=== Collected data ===
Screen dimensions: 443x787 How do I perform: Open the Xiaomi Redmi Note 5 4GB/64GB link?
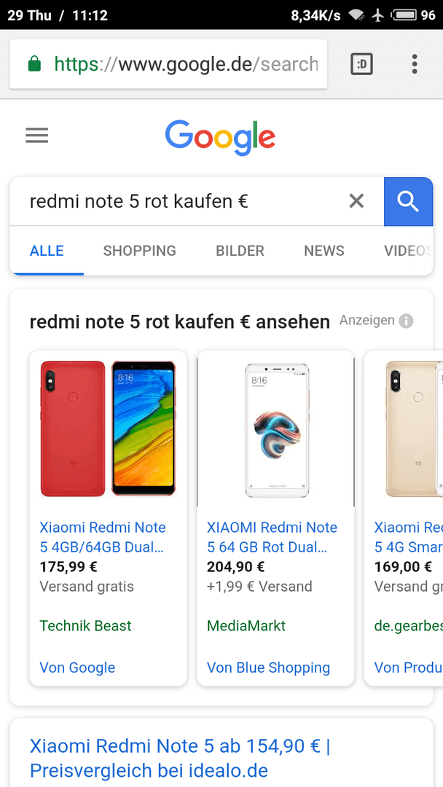click(x=102, y=537)
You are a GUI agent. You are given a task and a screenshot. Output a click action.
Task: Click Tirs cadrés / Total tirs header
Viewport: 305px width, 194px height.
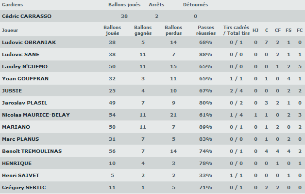coord(237,30)
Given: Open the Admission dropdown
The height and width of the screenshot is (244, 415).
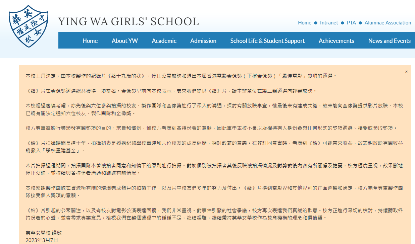Looking at the screenshot, I should coord(203,40).
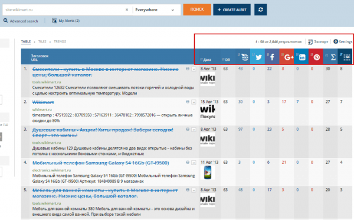The height and width of the screenshot is (220, 354).
Task: Sort by the Twitter column icon
Action: tap(257, 57)
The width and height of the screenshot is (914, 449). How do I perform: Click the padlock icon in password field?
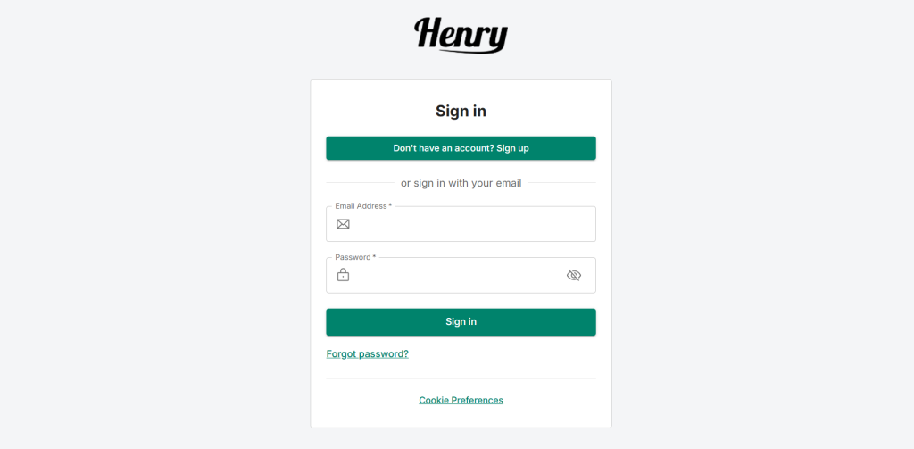(x=344, y=275)
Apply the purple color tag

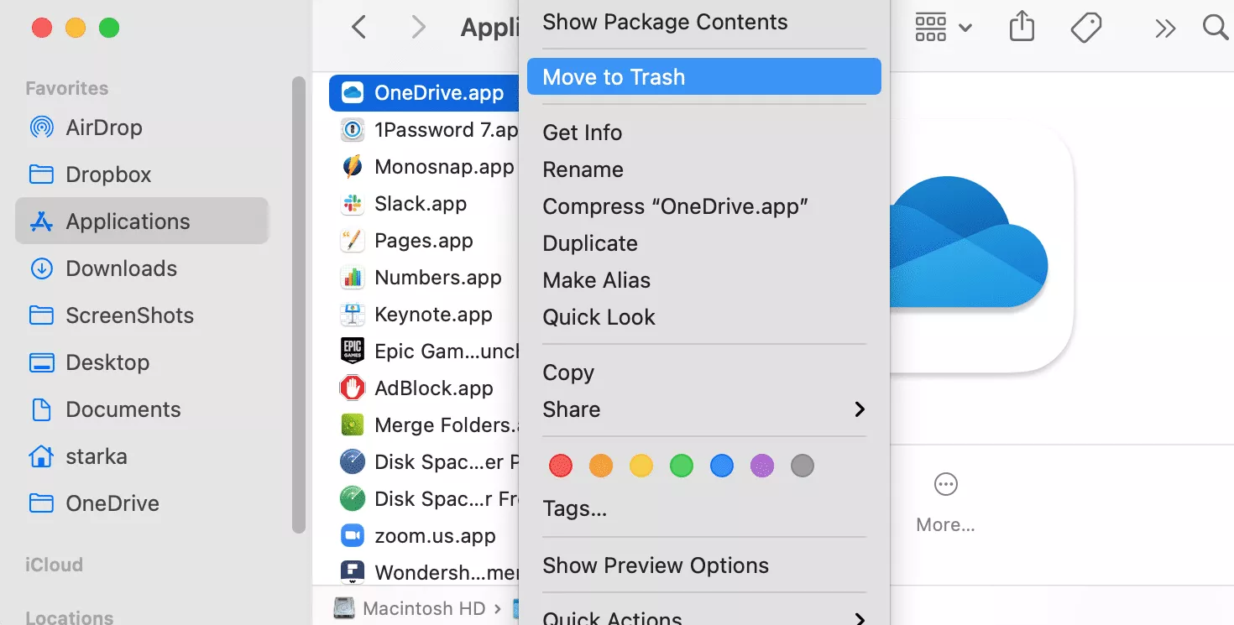click(x=761, y=466)
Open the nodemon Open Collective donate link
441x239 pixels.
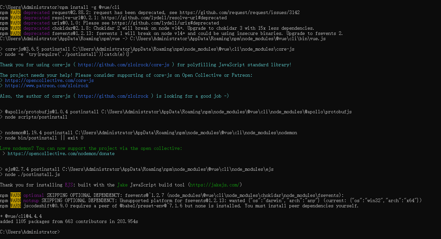(61, 153)
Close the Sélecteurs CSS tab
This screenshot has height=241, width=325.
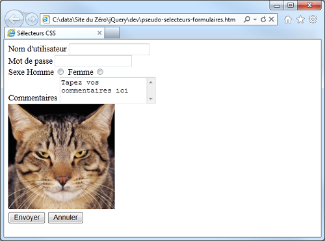[x=99, y=33]
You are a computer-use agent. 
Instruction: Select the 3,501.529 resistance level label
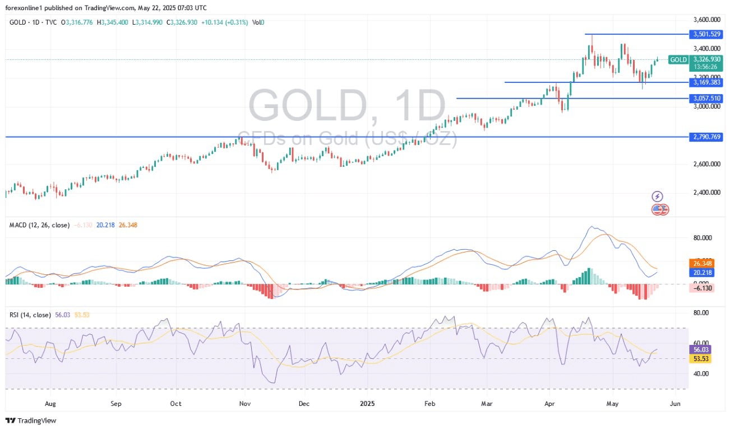click(x=707, y=34)
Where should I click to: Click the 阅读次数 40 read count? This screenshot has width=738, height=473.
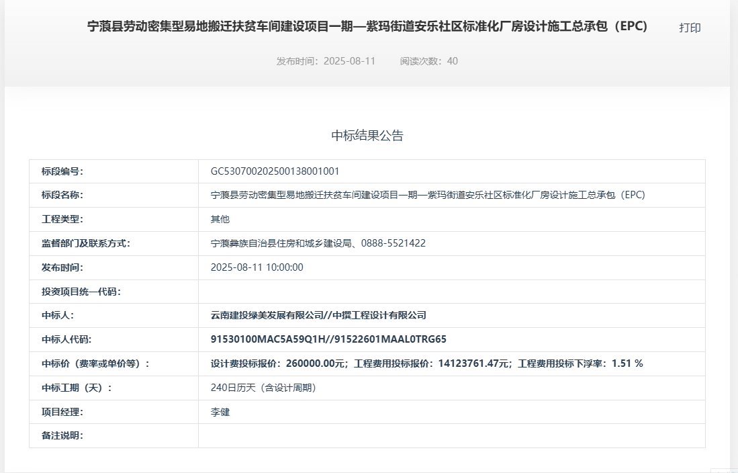pyautogui.click(x=428, y=61)
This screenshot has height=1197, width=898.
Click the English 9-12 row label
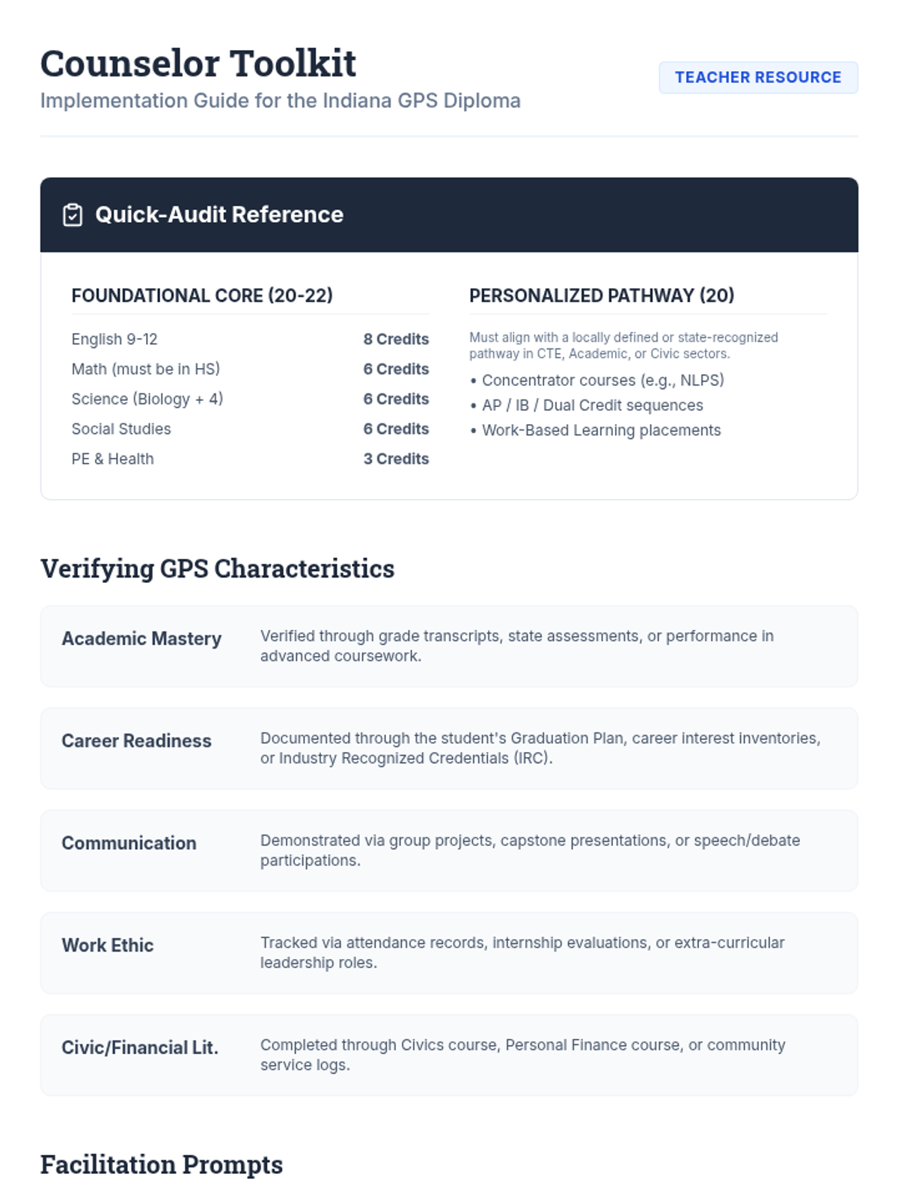(114, 339)
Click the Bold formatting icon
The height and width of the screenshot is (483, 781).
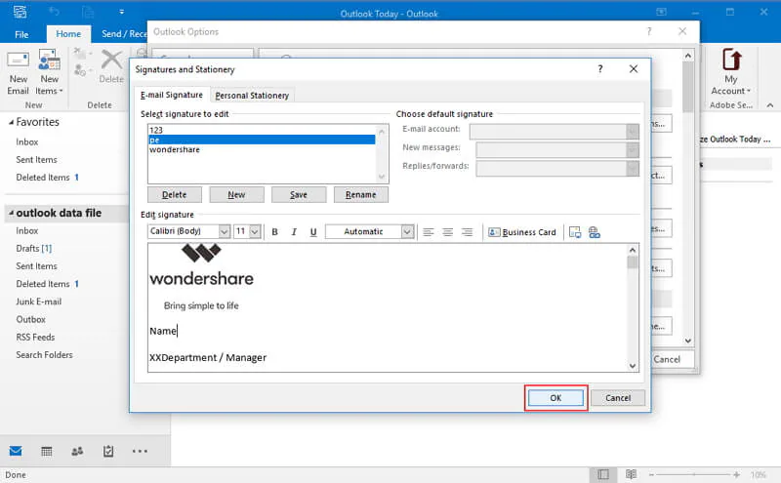274,232
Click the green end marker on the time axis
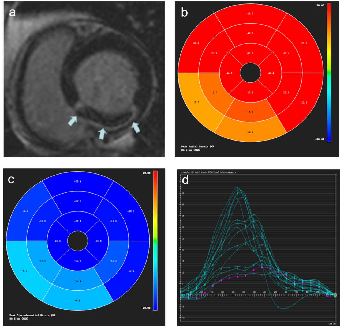The width and height of the screenshot is (340, 326). (x=335, y=295)
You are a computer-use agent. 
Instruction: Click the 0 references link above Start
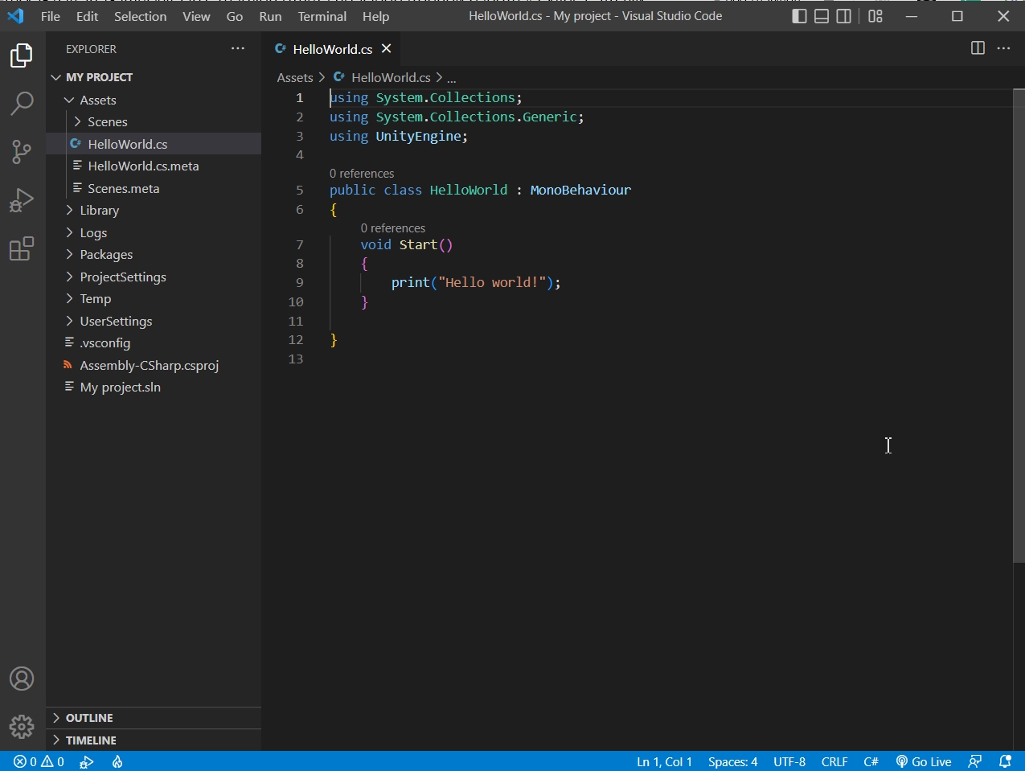tap(392, 228)
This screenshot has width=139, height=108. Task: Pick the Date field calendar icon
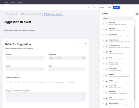pyautogui.click(x=106, y=58)
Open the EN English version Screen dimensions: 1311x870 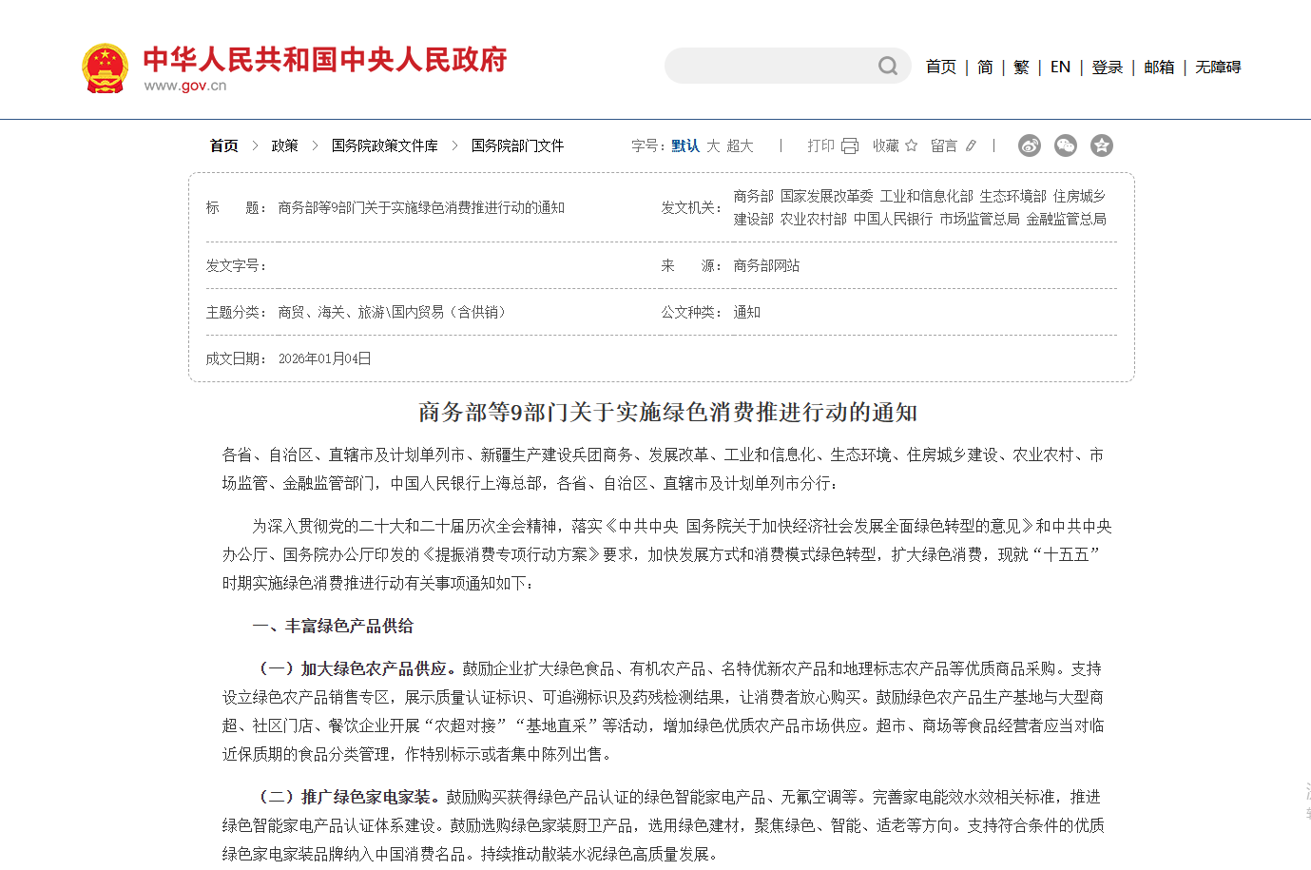[1060, 67]
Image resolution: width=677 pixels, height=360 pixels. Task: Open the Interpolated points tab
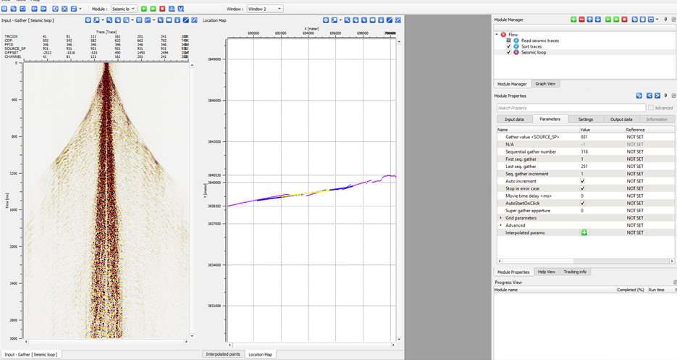[222, 354]
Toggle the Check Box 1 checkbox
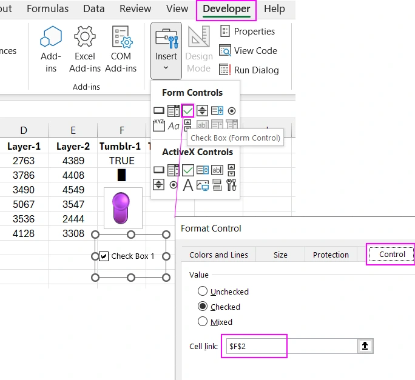 [x=104, y=256]
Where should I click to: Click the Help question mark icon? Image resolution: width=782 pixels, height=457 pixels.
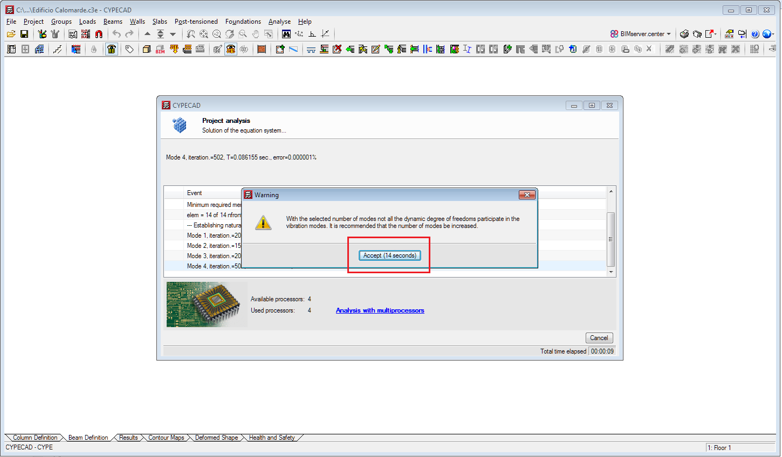coord(755,34)
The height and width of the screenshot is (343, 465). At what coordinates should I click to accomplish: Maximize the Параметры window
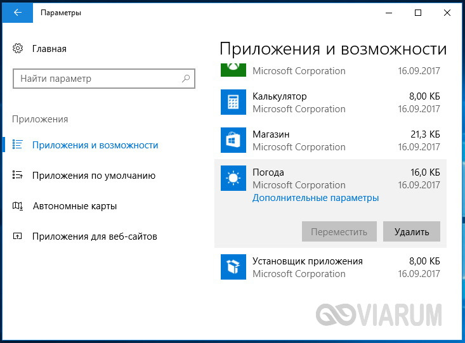click(x=418, y=13)
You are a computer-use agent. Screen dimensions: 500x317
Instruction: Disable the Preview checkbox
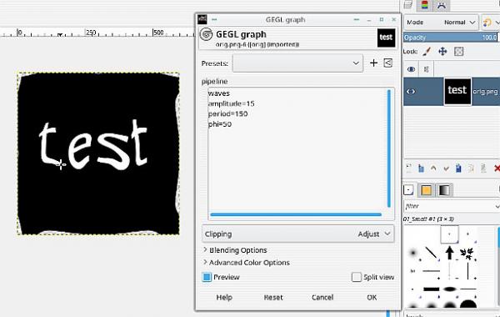click(207, 277)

=== Your task ===
Each line of the entries that contains the word "agent" should be listed.

=== Task solution ===
You are a GUI agent. You are given a task and a screenshot. Output a click action.
You are a computer-use agent. 
You are a computer-use agent. 
You are a computer-use agent. Screen dimensions: 500x317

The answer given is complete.